Ausstellung im Münsterhof
Eintrittskarte des Ortes

Horstmar -

Am Denkmaltag präsentierte auch die Künstlergruppe „050505“ ihre Ausstellung „Durch die Zeit“ im Münsterhof. Eine tolle Ergänzung.

Montag, 11.09.2017, 16:09 Uhr

Die Aussteller der Künstlergruppe 050505 (v.l.): Barbara Gaux, Helga Ecken, Bernhard Hüsken, Marlies Döking interpretierten das Thema „Durch die Zeit“ mit eigenen Ideen. Helga Ecken (kl. Bild) zeigte „Traurige Pferde im Regen“.
Die Aussteller der Künstlergruppe 050505 (v.l.): Barbara Gaux, Helga Ecken, Bernhard Hüsken, Marlies Döking interpretierten das Thema „Durch die Zeit“ mit eigenen Ideen. Helga Ecken (kl. Bild) zeigte „Traurige Pferde im Regen“. Foto: Sabine Sitte

Am Denkmaltag präsentierte auch die Künstlergruppe „050505“ ihre Ausstellung „Durch die Zeit“ im Münsterhof. Zwischen den Führungen mit Professor Anton Janßen durch die Geschichte des historischen Gemäuers blieb den Besuchern auch Zeit für eine Stippvisite durch die Schaffensperioden der Künstlerschaft.

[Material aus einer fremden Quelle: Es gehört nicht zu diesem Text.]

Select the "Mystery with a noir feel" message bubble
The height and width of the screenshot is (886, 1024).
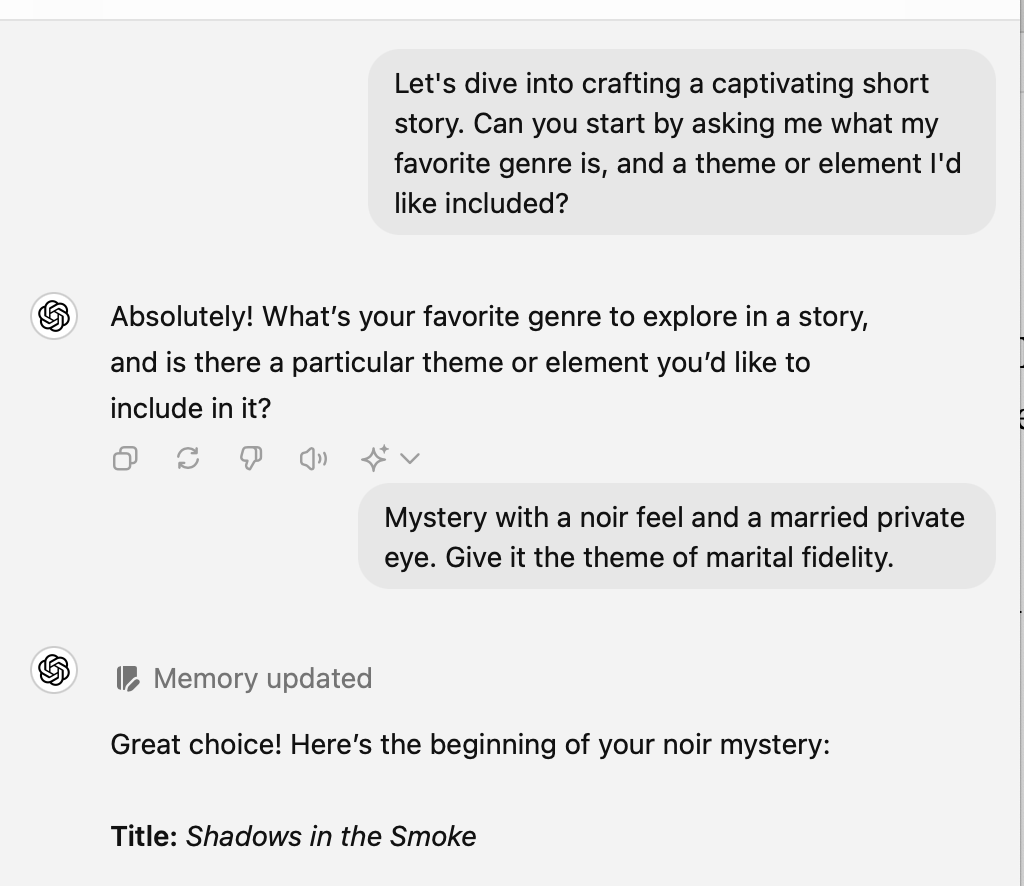coord(677,537)
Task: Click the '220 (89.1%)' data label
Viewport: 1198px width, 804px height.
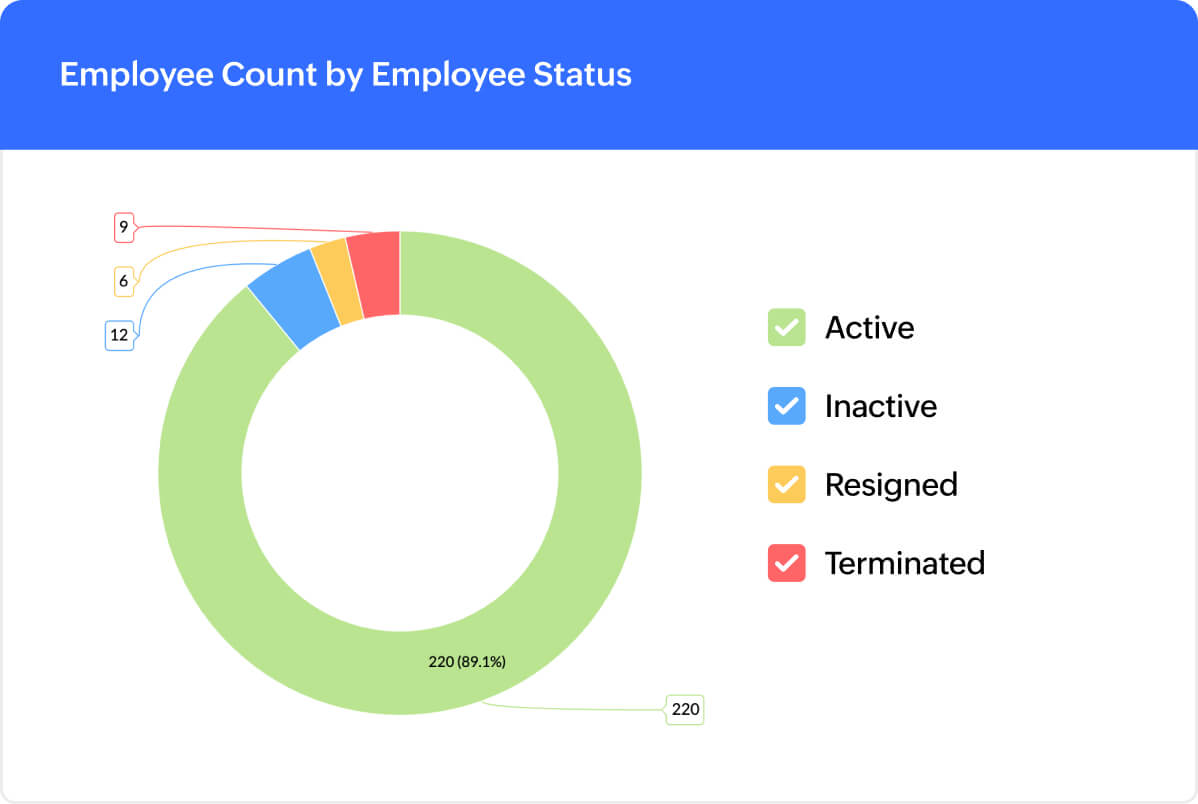Action: point(467,661)
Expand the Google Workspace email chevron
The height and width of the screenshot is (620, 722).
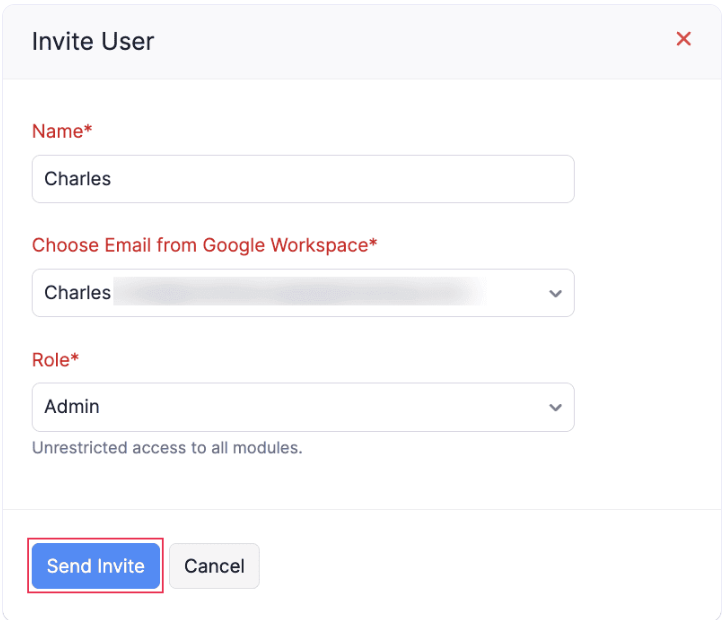click(x=555, y=294)

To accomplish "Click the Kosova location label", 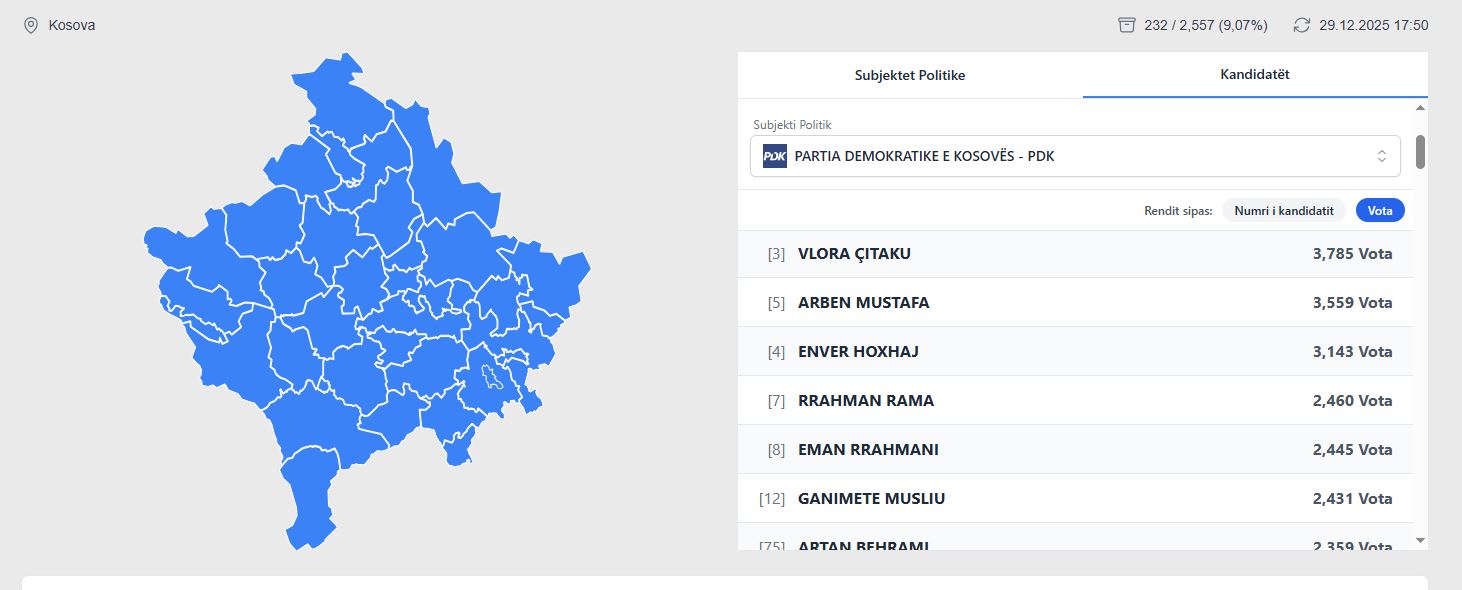I will [x=72, y=25].
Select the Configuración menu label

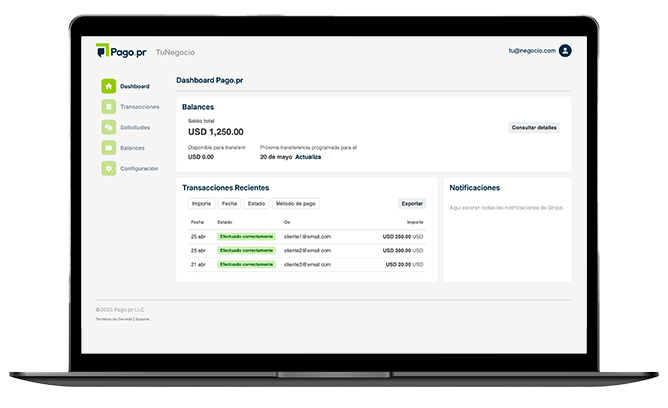[x=139, y=169]
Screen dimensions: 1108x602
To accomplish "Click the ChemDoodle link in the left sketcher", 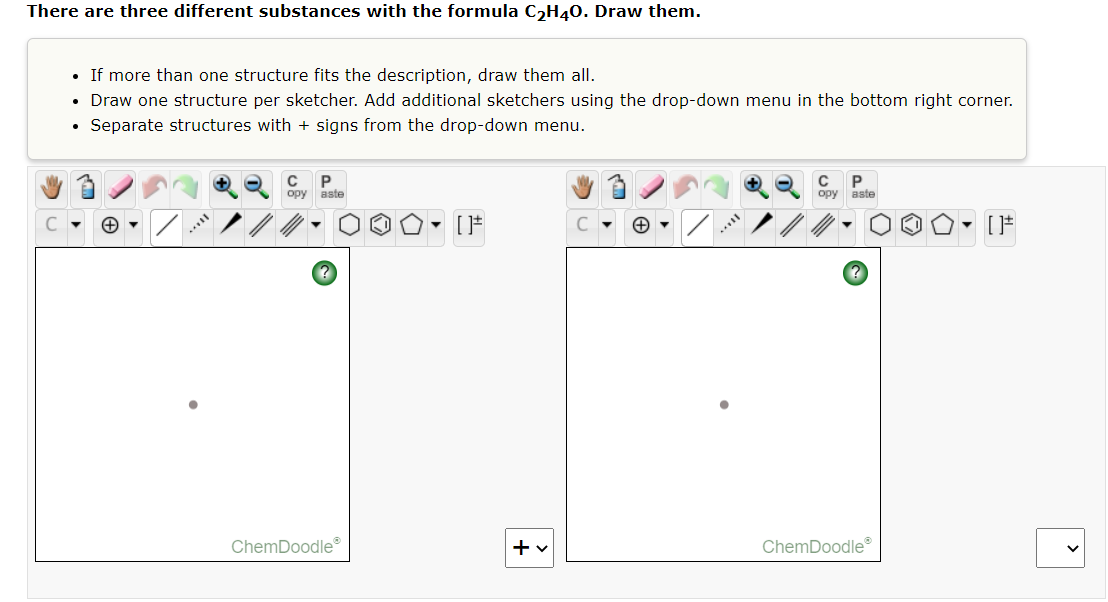I will (x=284, y=546).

Die Künstlergruppe hatte den Anspruch, dem Thema des Denkmaltages künstlerisch gerecht zu werden. „Wir interpretieren unseren Ausstellungstitel auch für uns selbst“, sagte Marlies Döking , Und so brachten die fünf Künstler und Künstlerinnen auch einen Großteil älterer Werke in die Ausstellung und resümierten: „So haben wir uns entwickelt.“

Klassisch präsentierte Bernhard Hüsken seine Erinnerungen in Öl. Ansichten von Wennings Mühle aus verschiedenen Perspektiven, Haus Alst und die Leerbachquelle schmückten die Wände im Innern des Münsterhofes. Auch Szenen längst ausgestorbener Handwerksberufe hatte Hüsken auf Leinwand gebannt: Schnitter bei der Getreideernte, einen Schmied am Amboss und einen Holzschuhmacher in seine Arbeit vertieft.

Auch Hubertus Brunstering hatte Bilder älteren Datums vom Münstertor und der Gertrudis-Kirche im Stil des Malers Wassily Kandinsky ausgestellt. Dazwischen aktuelle Arbeiten: Collagen aus Zeitschriftenschnipseln und in aufwändiger Schablonentechnik.

Helga Ecken zeigte nur einen winzigen Ausschnitt ihres Schaffens und präsentierte zwei abstrakte Farb- und Materialexperimente und das figürliche Werk „Traurige Pferde im Regen“. Neue Bilder und Skulpturen stellte Marlies Döking in den unmittelbaren Vergleich zu früheren Arbeiten: Das Münstertor in Abstraktion hatte sie 2012 gemalt und ausgestellt, und das Schlosstor erst vor einigen Tagen malerisch neu interpretiert.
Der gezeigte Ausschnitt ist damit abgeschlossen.